_Work request_
Go to the line with "Task: Click the prompt" in the records below, then output it and each following line exactly, up to and including the line with "Given: Click the 취소 cancel button". Skip pictures and add nothing.

(Stored dataset items)
-------------------------
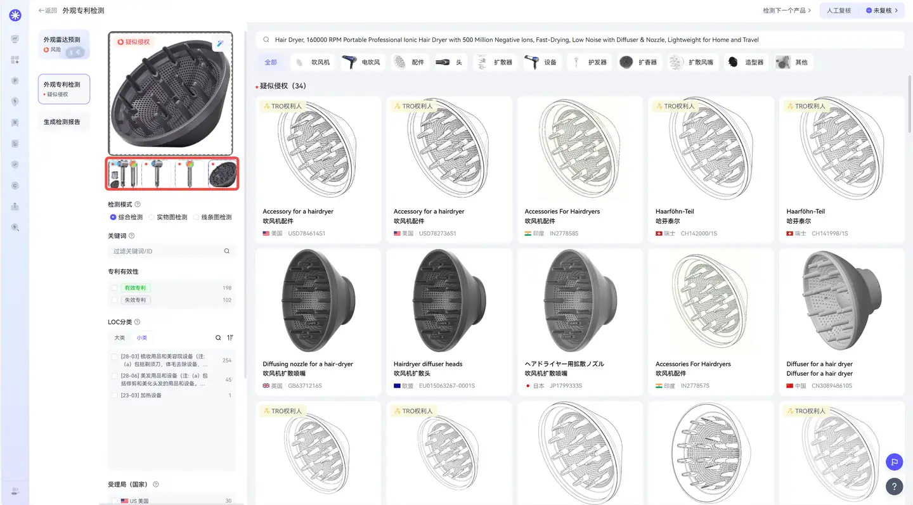Open the help question mark button
This screenshot has height=505, width=913.
click(x=894, y=487)
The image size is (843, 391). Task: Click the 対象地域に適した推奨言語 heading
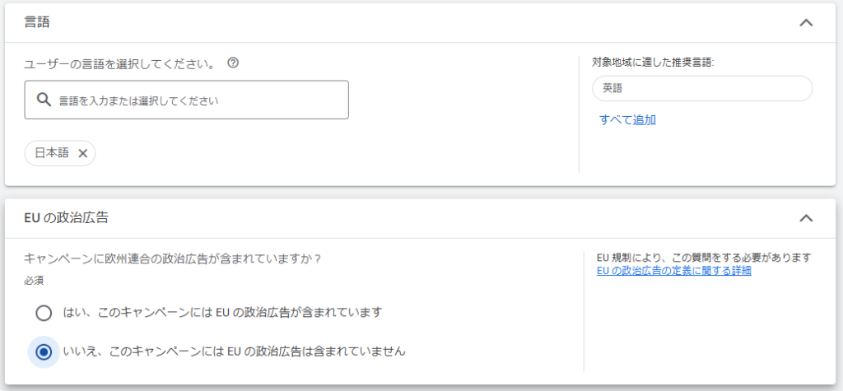pos(652,62)
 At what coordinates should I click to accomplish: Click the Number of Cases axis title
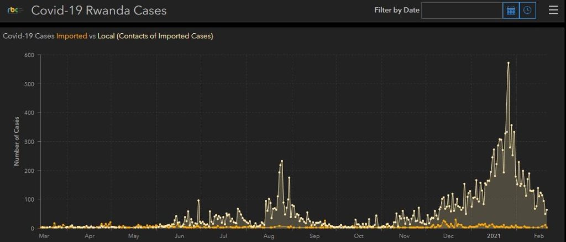coord(17,141)
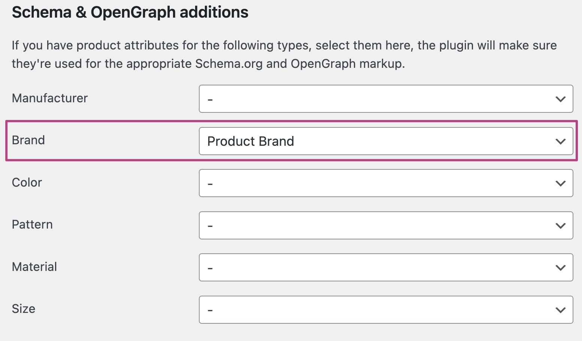Open the Size attribute dropdown
The image size is (582, 341).
coord(386,310)
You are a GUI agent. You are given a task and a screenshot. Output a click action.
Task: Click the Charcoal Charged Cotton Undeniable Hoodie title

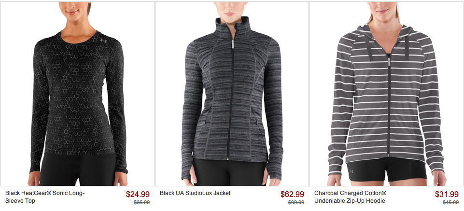point(350,197)
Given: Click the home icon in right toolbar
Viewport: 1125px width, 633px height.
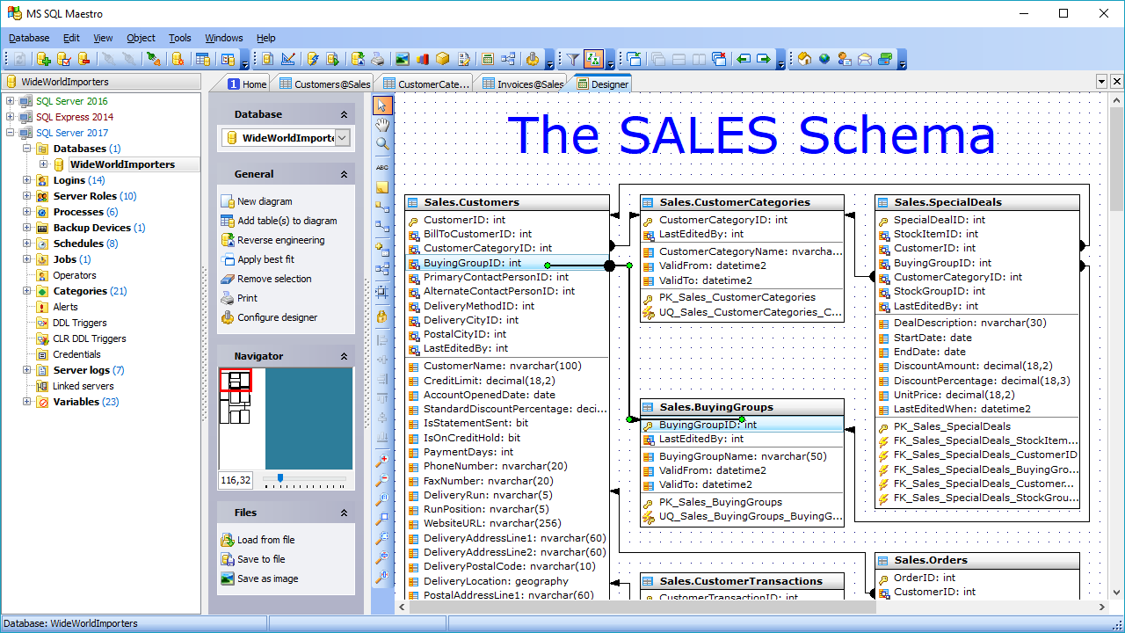Looking at the screenshot, I should 804,59.
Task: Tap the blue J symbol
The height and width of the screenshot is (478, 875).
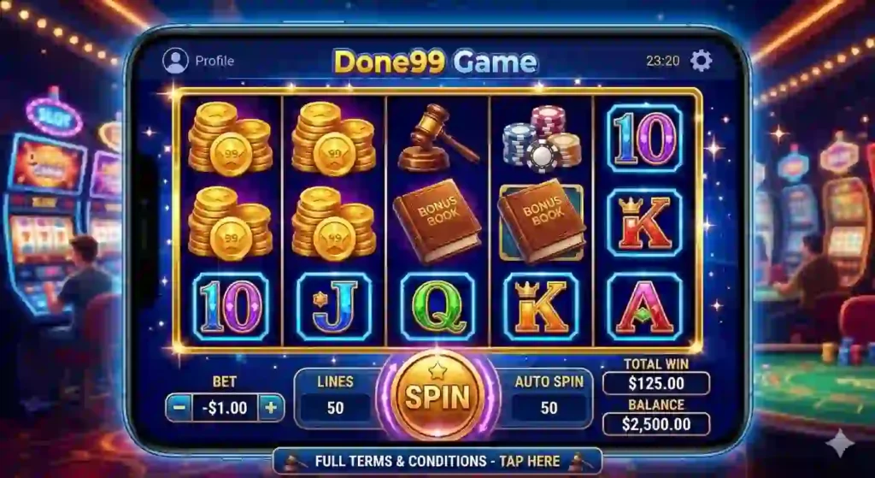Action: [x=334, y=307]
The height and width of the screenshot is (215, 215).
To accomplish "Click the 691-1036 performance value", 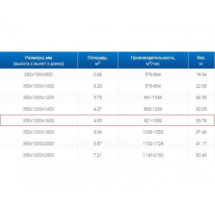I will [x=153, y=98].
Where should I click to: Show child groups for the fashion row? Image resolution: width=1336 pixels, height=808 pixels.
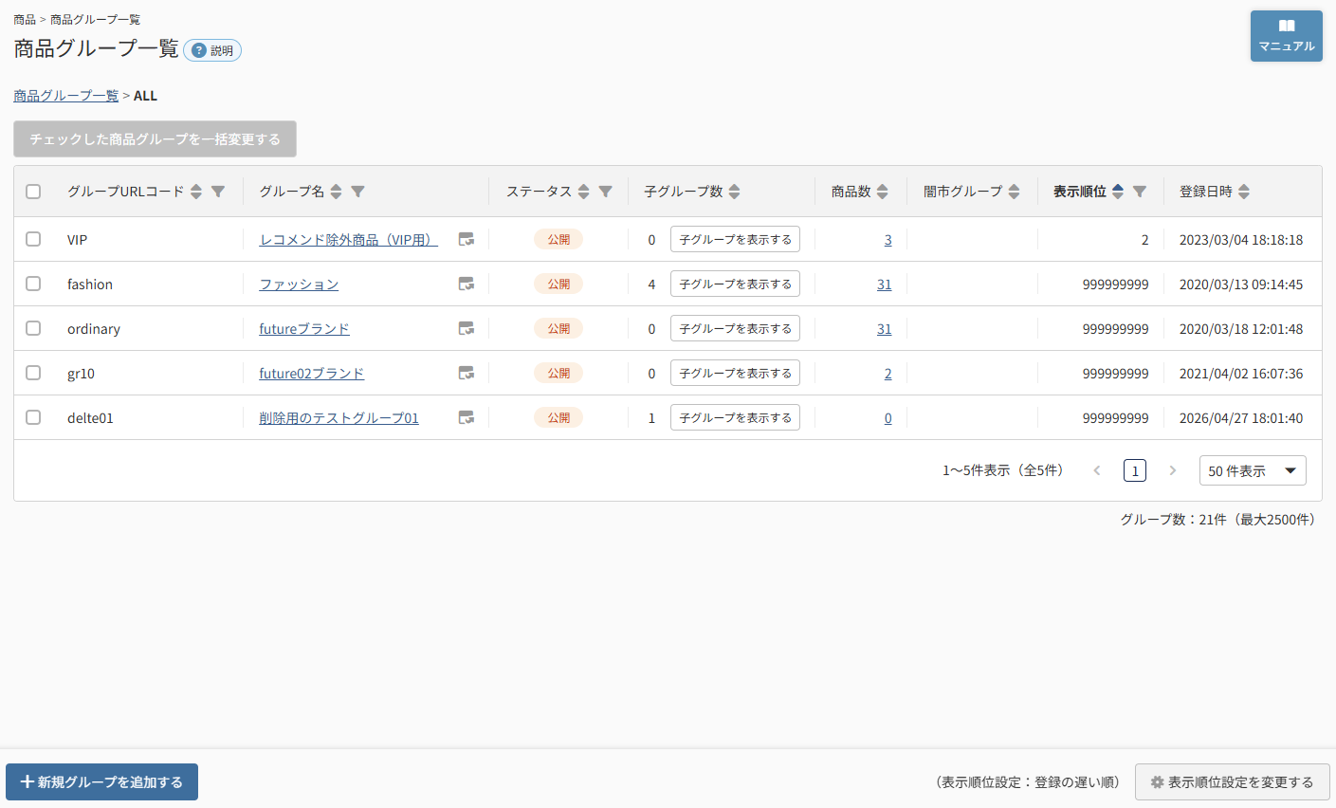click(x=735, y=285)
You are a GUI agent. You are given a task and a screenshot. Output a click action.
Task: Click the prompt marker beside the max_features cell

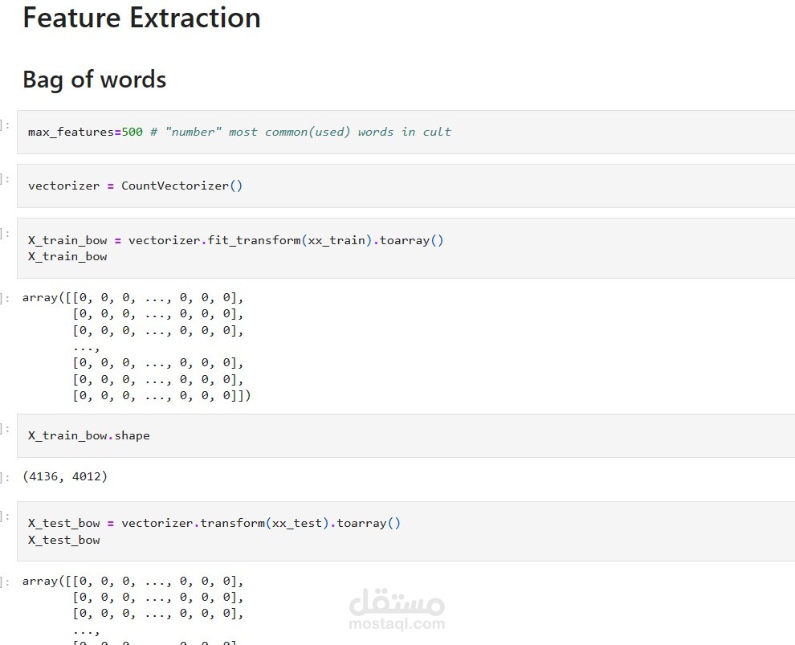click(6, 125)
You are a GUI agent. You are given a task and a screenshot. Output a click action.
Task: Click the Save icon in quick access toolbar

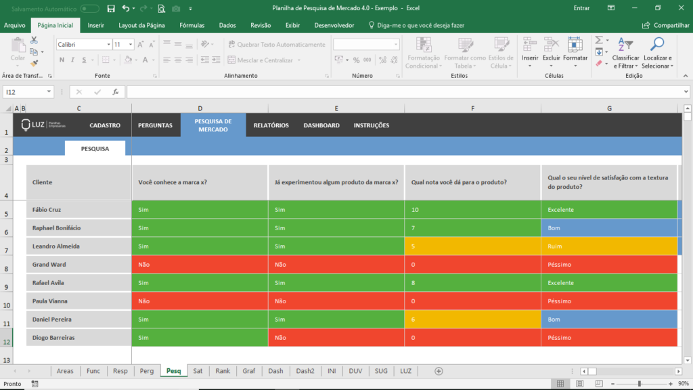tap(111, 8)
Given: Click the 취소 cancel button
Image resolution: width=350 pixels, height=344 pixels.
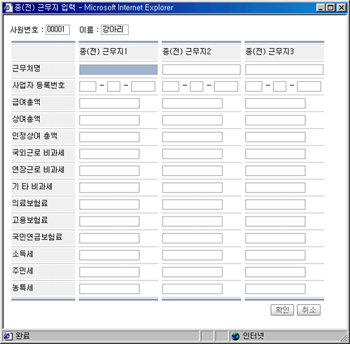Looking at the screenshot, I should point(309,310).
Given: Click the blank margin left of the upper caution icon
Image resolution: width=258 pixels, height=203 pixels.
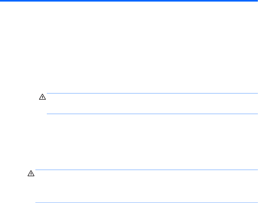Looking at the screenshot, I should (x=18, y=97).
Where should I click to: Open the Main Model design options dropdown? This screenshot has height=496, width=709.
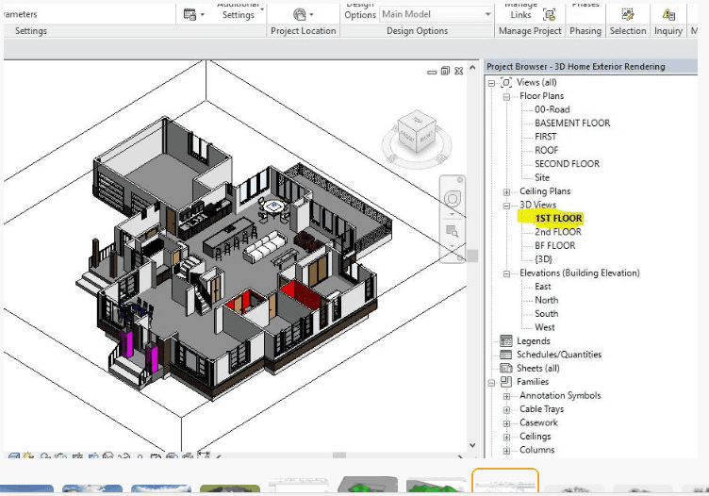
-------------------------
_Result for this exercise_
Task: Click the prompt marker beside the max_features cell

click(6, 125)
You are a GUI agent. You are given a task and a screenshot. Output a click action.
Task: Click the Save icon in quick access toolbar

tap(111, 8)
Given: Click the 취소 cancel button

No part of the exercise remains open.